- Official name: Tangir Hydropower Plant
- Location: Chilas, Gilgit-Baltistan, Pakistan
- Coordinates: 35°36′06.73″N 73°29′45.44″E﻿ / ﻿35.6018694°N 73.4959556°E
- Status: Proposed
- Owner: Water and Power Development Authority (WAPDA)

Dam and spillways
- Type of dam: run-of-the-river
- Impounds: Tangir River

Tangir Hydroelectric Plant
- Operator: WAPDA
- Commission date: Proposed
- Turbines: 3 x 5 MW (Pelton-type)
- Installed capacity: 15 MW
- Annual generation: 112.34 million units (GWh)
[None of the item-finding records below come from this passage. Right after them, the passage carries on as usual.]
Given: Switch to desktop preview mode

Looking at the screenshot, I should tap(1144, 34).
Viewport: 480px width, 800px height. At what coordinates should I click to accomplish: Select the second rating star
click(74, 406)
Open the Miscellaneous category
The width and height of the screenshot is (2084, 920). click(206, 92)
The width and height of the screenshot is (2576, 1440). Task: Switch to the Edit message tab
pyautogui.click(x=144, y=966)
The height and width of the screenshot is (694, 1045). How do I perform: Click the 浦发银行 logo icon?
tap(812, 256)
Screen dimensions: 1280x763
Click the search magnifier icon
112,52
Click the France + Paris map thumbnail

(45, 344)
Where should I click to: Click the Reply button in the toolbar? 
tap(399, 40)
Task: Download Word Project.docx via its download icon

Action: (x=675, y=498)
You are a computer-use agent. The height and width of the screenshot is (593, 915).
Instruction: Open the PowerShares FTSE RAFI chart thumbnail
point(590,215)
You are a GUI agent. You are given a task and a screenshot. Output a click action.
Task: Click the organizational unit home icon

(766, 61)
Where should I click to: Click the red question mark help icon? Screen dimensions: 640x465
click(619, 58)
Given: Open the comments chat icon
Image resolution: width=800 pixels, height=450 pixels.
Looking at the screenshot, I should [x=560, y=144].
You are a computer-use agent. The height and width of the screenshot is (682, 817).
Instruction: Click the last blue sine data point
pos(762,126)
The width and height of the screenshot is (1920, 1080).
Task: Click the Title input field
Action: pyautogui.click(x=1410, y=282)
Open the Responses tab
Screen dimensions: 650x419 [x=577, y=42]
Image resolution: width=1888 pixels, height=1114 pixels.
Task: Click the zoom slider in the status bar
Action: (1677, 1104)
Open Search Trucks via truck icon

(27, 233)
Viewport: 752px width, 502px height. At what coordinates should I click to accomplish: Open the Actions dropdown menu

= Tangir Hydropower Project =

Tangir Hydropower Plant (THPP) is a proposed (Expression of Interest for Development phase) small, low-head, run-of-the-river hydroelectric power generation station of 15 megawatt generation capacity (three units of 5 MW each), located on the left bank of Tangir River in Gilgit-Baltistan province of Pakistan about 30 km downstream of Diamer-Bhasha Dam and 430 km from Islamabad. The project area is accessible from Chilas by Karakoram Highway and a jeepable road leads to the project area.

Pakistan Water and Power Development Authority (WAPDA) intends to develop the 15 MW Tangir Hydropower Project under the Public Private Partnership (PPP) mode. The project would be implemented under the "Policy for Power Generation Projects- 2002" and would revert to the Government of Pakistan after the concession period. The Government of Pakistan/ Government of Gilgit-Baltistan/ WAPDA would provide up to one third of the equity in the Partnership. It is located at 35°26'N 74°05'E. It is a small hydel power generating plant proposed to be constructed and put in commercial operation with the Average Annual generating capacity of 112.34 million units (GWh) of least expensive electricity.

==Salient Features==

Weir Elevation: 1430 m

Powerhouse Elevation: 1215 m

Catchments Area: 740 km2

Mean Annual Discharge: 24.52 m3/s

Design Discharge: 8.70 m3/s

Gross Head: 215 m

Net Head: 202.9 m

Capacity: 15.0 MW

Mean Annual Energy: 112.34 GWh

Plant Factor: 85.5 %

Headrace tunnel length: 3340 m

Penstock/pressure shaft: 350 m, 1.75 m

No. & Type of Turbine: 3 Pelton-type, 500 rpm

Total Project Cost with IDC: $30.967 Million

Cost/KWh: 4.29 US cent

EIRR: 35.0 %

FIRR: 22.56 %

B/C Ratio: 2.23

==Current status==
The project has been identified by HPO and a Pre-feasibility study is in progress.